Sebenico est l’une des plus importantes villes de la Dalmatie. Oh! Cela ne veut pas dire qu’elle possède un nombre bien élevé d’habitants (Au recensement de 1910 Sebenico comptait 29 548 âmes), tout est relatif, car les grandes villes de ce sauvage pays atteignent tout au plus au niveau de nos sous-préfectures. Ville faite d’archaïques maisons et de rues médiévales. Ruelles aux dalles polies, emplies d’ombre et de mystère; raidillons qui se transforment souvent en escaliers glissants. Maisons aux pignons successifs s’étageant à rebours, masquant le ciel; petites fenêtres trilobées, garnies de sculptures précieuses, de balustrades de fer forgé, de barreaux artistiquement modelés. Échoppes sombres où l’on vend des choses barbares, cuirs tressés, habits rouges, toques dalmates, viandes saignantes, bijoux curieux d’argent ou de cuivre, fruits savoureux de la Krka, raisins, pêches, prunes et figues monstrueuses. Rues sombres et malodorantes mais où règne toujours une opportune fraîcheur! On ne peut faire un pas dans la cité désuète sans s’extasier devant un morceau de pierre, ou de fer, dont on sent que la forme a obéi, pour le plaisir de nos yeux, à la volonté d’un artiste. Comme ses sœurs dalmates, Sebenico apprit à aimer les arts sous la tutelle de Venise. Avec ses petites maisons sculptées au beau temps des Doges, elle nous est aujourd’hui un véritable musée. […]. Contrastant avec le désordre de la vieille ville, la Marina, le quartier du port, aligne ses maisons neuves et régulières, et s’éclaire à la lumière électrique” (pp. 54-58).

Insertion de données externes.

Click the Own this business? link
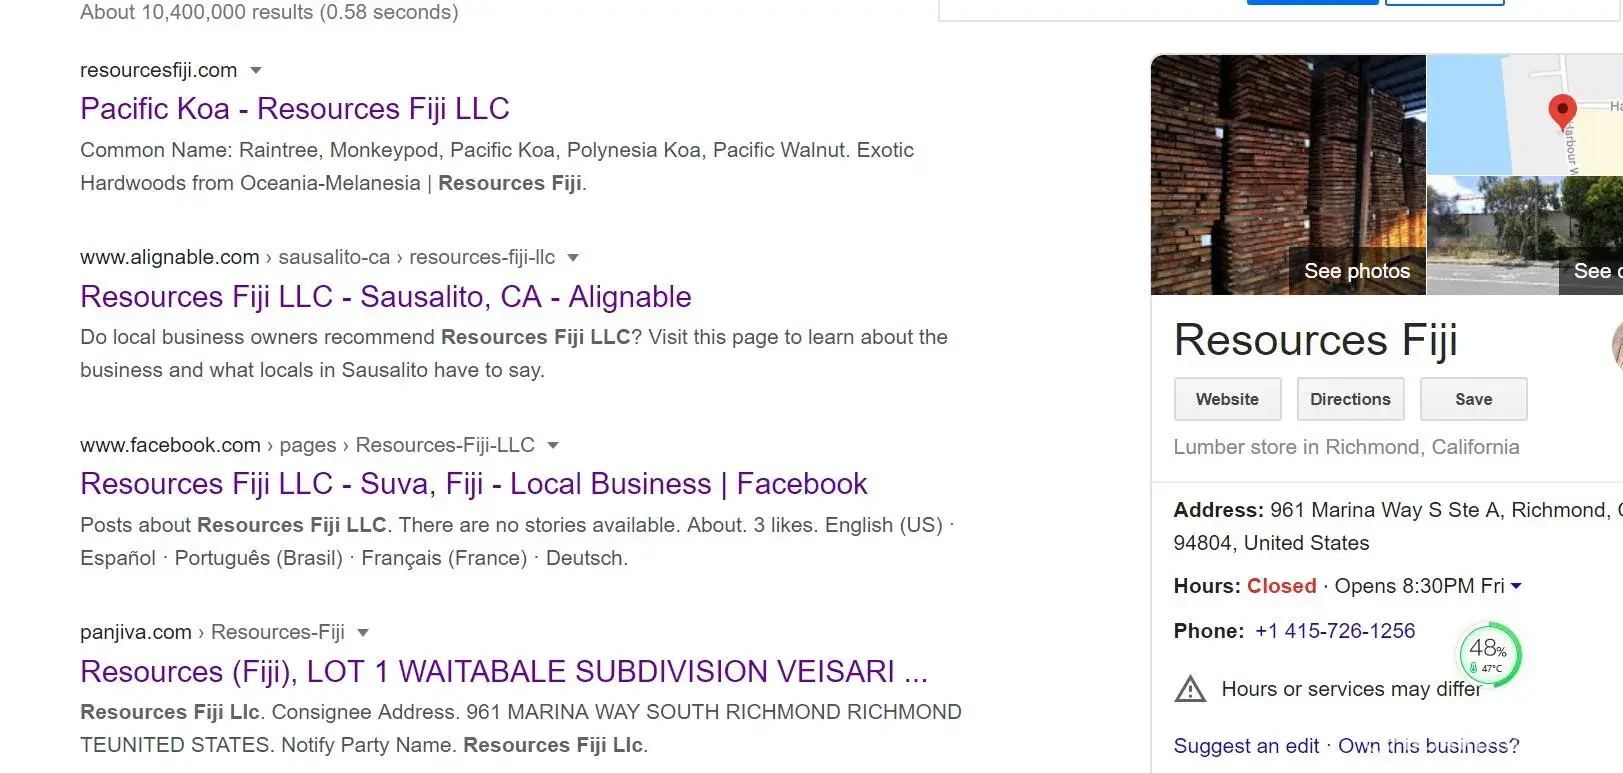 coord(1428,746)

”Ayant quitté Sebenico de bon matin, nous croisions incessamment des indigènes se rendant au marché. Quels superbes gaillards, ces Dalmates! Grands, bien faits, épaules larges, membres nerveux, démarche élastique, mais la tête un peu petite et le front un peu trop étroit: de beaux animaux. Marmont, qui admirait la beauté et la force du type dalmate, nous explique que, comme chez tous les peuples barbares - de son temps les indigènes de la Dalmatie n’étaient que des barbares, et aujourd’hui sont-ils bien plus civilisés? - cette beauté, cette haute stature, proviennent du régime auquel est soumise la population, régime de misère et de privations qui fait périr tous les enfants faibles et mal constitués. […]. D’épaisses moustaches barrent leurs faces dures que leurs yeux, luisant sous la broussaille des sourcils touffus, rendent plus dures encore; voilà bien les descendants des farouches pandours, de ces soldats cruels, vindicatifs et indisciplinés (Les pandours étaients des soldats dalmates que les Vénitiens avaient organisés en milice chargée de la police du pays. Nous avons corrompu leur nom pour faire le mot pandore, sobriquet des gendarmes français)” (pp. 60-61).